Task to complete:
Going line by line through the entries below, count those that contain "Avellana". Give the number by itself.
**** Data records
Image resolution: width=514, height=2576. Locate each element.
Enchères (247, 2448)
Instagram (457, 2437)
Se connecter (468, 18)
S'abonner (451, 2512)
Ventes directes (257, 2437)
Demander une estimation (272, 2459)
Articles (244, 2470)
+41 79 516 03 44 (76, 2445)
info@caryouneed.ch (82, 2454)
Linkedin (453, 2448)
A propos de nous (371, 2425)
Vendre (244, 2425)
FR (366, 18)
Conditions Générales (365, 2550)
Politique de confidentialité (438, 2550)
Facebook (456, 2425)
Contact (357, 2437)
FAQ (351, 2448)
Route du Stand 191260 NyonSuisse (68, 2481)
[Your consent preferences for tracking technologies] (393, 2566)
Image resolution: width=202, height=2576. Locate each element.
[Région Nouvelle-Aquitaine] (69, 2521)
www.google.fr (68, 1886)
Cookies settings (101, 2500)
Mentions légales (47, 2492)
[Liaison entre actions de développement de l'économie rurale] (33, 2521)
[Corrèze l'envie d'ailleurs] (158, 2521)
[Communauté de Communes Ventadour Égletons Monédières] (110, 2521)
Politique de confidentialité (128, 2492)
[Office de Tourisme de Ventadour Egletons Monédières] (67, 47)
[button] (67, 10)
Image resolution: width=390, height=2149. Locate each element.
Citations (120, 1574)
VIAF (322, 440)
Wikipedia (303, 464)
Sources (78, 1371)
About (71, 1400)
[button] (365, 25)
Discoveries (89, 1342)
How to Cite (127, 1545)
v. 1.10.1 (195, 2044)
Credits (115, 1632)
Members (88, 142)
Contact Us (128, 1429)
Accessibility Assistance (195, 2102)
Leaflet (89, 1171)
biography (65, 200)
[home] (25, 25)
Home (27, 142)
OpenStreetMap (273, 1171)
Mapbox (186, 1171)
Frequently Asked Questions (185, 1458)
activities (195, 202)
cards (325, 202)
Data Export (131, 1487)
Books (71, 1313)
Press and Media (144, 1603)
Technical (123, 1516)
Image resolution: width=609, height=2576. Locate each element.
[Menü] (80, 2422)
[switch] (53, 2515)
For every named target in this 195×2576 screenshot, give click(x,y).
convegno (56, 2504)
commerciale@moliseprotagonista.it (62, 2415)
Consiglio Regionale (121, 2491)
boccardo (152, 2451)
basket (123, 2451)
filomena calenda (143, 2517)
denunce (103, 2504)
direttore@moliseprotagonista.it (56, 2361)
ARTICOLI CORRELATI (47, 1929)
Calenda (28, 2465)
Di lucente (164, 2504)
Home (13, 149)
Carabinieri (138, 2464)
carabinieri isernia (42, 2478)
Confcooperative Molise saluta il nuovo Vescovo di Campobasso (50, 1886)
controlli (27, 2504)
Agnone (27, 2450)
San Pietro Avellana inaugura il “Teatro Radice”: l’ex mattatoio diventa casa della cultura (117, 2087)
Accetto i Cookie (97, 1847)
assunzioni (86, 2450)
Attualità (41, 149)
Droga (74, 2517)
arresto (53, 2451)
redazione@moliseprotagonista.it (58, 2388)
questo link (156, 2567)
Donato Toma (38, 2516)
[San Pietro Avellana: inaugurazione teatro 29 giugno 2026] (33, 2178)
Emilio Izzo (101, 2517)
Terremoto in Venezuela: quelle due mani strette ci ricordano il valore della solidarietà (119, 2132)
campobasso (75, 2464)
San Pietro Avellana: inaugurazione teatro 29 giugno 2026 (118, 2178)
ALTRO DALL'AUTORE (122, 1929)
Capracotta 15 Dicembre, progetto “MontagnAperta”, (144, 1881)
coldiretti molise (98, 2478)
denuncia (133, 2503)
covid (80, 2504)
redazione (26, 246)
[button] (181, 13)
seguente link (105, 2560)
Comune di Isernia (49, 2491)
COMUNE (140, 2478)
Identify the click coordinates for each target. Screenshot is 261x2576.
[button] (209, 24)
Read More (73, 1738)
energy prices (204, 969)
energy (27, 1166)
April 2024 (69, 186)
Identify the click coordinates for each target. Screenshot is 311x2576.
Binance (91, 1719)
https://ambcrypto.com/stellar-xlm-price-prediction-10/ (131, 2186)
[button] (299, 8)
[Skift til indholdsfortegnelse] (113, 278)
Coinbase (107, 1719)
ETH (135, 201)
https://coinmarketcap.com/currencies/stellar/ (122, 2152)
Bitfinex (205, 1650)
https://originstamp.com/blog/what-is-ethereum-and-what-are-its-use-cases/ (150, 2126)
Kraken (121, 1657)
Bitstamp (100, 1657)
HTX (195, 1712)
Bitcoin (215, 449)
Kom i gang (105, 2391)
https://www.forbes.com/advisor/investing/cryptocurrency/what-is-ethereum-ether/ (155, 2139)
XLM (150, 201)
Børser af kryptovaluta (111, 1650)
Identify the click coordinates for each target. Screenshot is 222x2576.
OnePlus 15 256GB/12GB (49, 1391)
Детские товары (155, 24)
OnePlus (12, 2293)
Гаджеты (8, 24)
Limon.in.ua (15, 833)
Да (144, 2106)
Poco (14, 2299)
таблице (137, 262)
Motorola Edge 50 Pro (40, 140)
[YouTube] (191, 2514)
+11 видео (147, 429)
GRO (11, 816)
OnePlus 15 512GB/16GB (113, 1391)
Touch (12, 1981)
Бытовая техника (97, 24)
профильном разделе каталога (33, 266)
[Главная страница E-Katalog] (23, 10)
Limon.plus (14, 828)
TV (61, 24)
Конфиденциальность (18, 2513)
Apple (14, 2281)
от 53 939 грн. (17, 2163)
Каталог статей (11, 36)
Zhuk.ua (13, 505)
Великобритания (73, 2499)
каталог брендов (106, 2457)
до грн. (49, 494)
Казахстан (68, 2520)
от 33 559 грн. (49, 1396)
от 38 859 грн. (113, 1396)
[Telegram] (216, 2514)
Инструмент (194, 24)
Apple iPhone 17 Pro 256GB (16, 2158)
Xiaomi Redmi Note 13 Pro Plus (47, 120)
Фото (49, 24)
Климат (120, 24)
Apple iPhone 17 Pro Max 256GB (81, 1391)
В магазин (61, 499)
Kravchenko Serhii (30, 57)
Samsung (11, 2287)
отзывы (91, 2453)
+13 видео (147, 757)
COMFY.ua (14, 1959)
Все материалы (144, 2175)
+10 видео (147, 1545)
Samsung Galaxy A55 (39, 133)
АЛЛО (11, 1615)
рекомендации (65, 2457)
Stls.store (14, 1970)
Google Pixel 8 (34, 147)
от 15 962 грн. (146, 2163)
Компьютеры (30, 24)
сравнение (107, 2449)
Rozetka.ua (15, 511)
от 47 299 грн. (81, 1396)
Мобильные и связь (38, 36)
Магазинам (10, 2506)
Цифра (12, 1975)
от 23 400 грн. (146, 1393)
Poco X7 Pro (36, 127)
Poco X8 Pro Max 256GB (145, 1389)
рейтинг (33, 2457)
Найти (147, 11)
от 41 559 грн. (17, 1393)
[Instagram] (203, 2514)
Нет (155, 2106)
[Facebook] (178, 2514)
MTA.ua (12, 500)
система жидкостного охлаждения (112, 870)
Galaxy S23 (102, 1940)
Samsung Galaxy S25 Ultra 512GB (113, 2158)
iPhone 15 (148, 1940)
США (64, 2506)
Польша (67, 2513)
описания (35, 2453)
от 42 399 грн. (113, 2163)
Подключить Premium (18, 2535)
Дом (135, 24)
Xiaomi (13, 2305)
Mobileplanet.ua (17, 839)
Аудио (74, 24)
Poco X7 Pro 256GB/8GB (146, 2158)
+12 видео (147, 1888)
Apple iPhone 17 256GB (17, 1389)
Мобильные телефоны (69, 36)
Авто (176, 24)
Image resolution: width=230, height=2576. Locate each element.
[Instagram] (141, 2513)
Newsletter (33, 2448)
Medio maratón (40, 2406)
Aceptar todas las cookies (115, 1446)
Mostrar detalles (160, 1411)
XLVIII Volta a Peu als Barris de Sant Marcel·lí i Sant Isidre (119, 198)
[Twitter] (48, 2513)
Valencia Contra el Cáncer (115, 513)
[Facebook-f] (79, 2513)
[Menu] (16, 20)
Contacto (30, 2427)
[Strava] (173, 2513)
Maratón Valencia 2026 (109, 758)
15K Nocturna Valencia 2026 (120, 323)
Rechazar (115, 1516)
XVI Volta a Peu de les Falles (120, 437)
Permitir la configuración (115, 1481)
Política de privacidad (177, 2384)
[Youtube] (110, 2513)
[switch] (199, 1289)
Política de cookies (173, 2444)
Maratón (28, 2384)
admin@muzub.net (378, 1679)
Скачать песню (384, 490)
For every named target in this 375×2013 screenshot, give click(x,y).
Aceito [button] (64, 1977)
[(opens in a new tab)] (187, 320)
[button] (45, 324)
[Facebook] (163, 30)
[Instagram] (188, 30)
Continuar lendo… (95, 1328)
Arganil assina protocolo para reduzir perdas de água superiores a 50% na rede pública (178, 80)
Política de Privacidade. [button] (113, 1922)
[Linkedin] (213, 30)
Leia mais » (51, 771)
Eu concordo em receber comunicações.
********
Result:
3